→ Page text:
Insurance denied prior authorization. His doctor never told him he could appeal.
Kevin, 42, tore his ACL playing rec league basketball. His orthopedic surgeon ordered surgery — straightforward for a complete tear confirmed by MRI. Two weeks later, Kevin got a letter from his insurer: prior authorization denied. Reason: "not medically necessary."
His surgeon's office said they'd "try again." Another two weeks passed. Another denial. Kevin was told to just wait. Six weeks after his injury, he still hadn't had surgery.
"I have a torn ACL. There's an MRI showing it. My surgeon says I need surgery. How is an insurance company — that has never examined me — allowed to say it's not necessary?"
Kevin didn't know he had options beyond waiting for the insurer to say yes on its own timeline.
Prior authorization is a requirement that your insurer approve certain procedures before they happen. Insurers use it to reduce costs — sometimes legitimately, often not. "Not medically necessary" denials are frequently issued automatically by algorithm before a physician ever reviews the case.

→ Study questions:
1. Translate into Spanish this sentence from the account of Kevin's insurance denial: "Kevin didn't know he had options beyond waiting for the insurer to say yes on its own timeline."
2. Pick up the account of Kevin's insurance denial after its final sentence and carry it forward.

→ Data extract:
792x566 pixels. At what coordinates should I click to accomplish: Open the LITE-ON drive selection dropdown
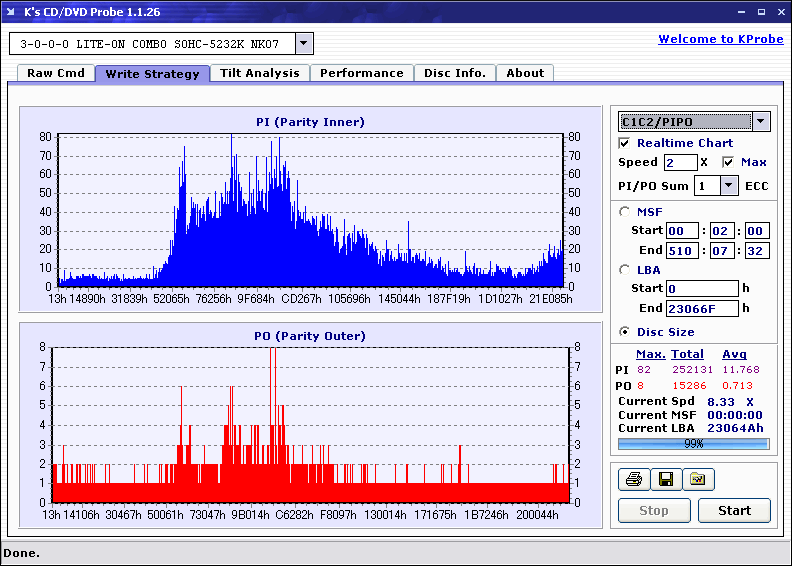point(304,43)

→ Answers by item:
1. Kevin no sabía que tenía opciones más allá de esperar a que la aseguradora dijera que sí según su propio calendario.

2.
The most effective tool most patients never know about is a peer-to-peer review: your doctor calls the insurance company's medical reviewer directly — physician to physician — to make the case. Studies show peer-to-peer reviews overturn prior auth denials more than 70% of the time. Most doctors' offices don't offer it unless you specifically ask.
Six weeks of delay ended with a 12-minute phone call that Kevin had to ask for himself. His surgery was scheduled the following week. The peer-to-peer review option existed the entire time.